▸ What to do
- 1) In Senator Leahy's statement on GE labeling, which groups does he say the Senate is being asked to tell something to? List each one.
- 2) Can you extend Senator Leahy's statement on GE food labeling with a new passage that begins right after its last sentence?

== Source text ==

03.15.16

Statement Of Senator Patrick Leahy (D-Vt.), On GE Labeling, A Consumer’s Right To Know, And The Senate’s Own “Dark Act”

I want to set the record straight.  Contrary to the remarks of the Senate Majority Leader yesterday, Vermont has not recently passed a GE food labeling law.  Let’s be clear and accurate in our words in this chamber.  It was in May 2014 – nearly two years ago – that, after two years of debate and more than 50 committee hearings featuring testimony from more than 130 representatives on all sides of the issue, Vermont’s Governor signed into law a disclosure requirement for genetically engineered ingredients in foods.  Now, after one hearing five months ago tangentially related to the issue, without any open debate on the floor, the Republican leadership has decided that it knows better than Vermont.  Today we are being asked to tell Vermonters – and constituents in other states with similar laws – that their opinion, their views, and their own legislative processes simply doesn’t matter.  Today, we are being asked to tell consumers that their right to know isn’t, frankly, theirs at all.

===
== Raw data ==

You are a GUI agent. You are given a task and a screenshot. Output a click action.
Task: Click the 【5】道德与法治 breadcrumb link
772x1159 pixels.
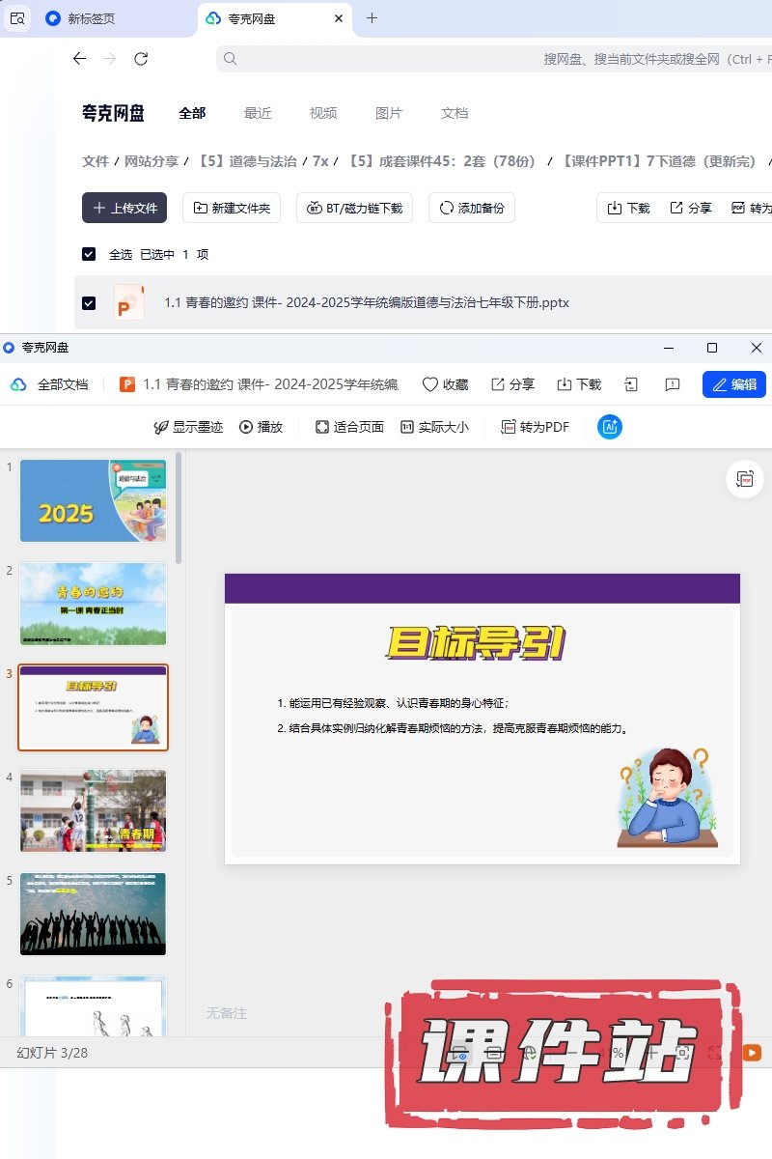point(247,161)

===

▸ Responses in order
- 1)
- Vermonters
- Constituents in other states with similar laws
- Consumers

- 2)
I hear from Vermonters regularly – and with growing frequency – who are proud of Vermont’s Act 120 – a law that simply requires food manufacturers to disclose when the ingredients they use are genetically engineered.  Vermonters are concerned – some even outraged – that the United States Congress is seeking to roll back their right to know what is in the food that they give their families.  Make no mistake: Vermont isn’t the only state whose laws are under attack. We’re just the state with the fastest approaching deadline for implementation.  The bill we consider today is a hasty reaction to a two-year old law set to finally take effect.  And instead of protecting consumers, this bill seeks to continue the status quo and shield the public from critical information, preempt the public’s access to information that they seek about the foods they consume. 

Vermont’s law, and others like it around the country, are not an attack on biotechnology.  Vermont’s law, and others like it, merely require factual labeling intended to inform consumers.  Producers of food with GE products have nothing to hide.  The billion dollar iconic brand Campbell’s, which complies with similar laws in other countries, is already taking steps to label their products.  Campbell’s is not the only company ready to label. Our Ranking Member on the Agriculture Committee, Senator Stabenow, has had commitments from many other CEOs in the food industry that they are ready and able to move ahead with labeling and a national disclosure.  An asterisk, a symbol, a factual notation on a product label is not what will send our economy into a tailspin or cause food prices to spiral out of control, as some have said.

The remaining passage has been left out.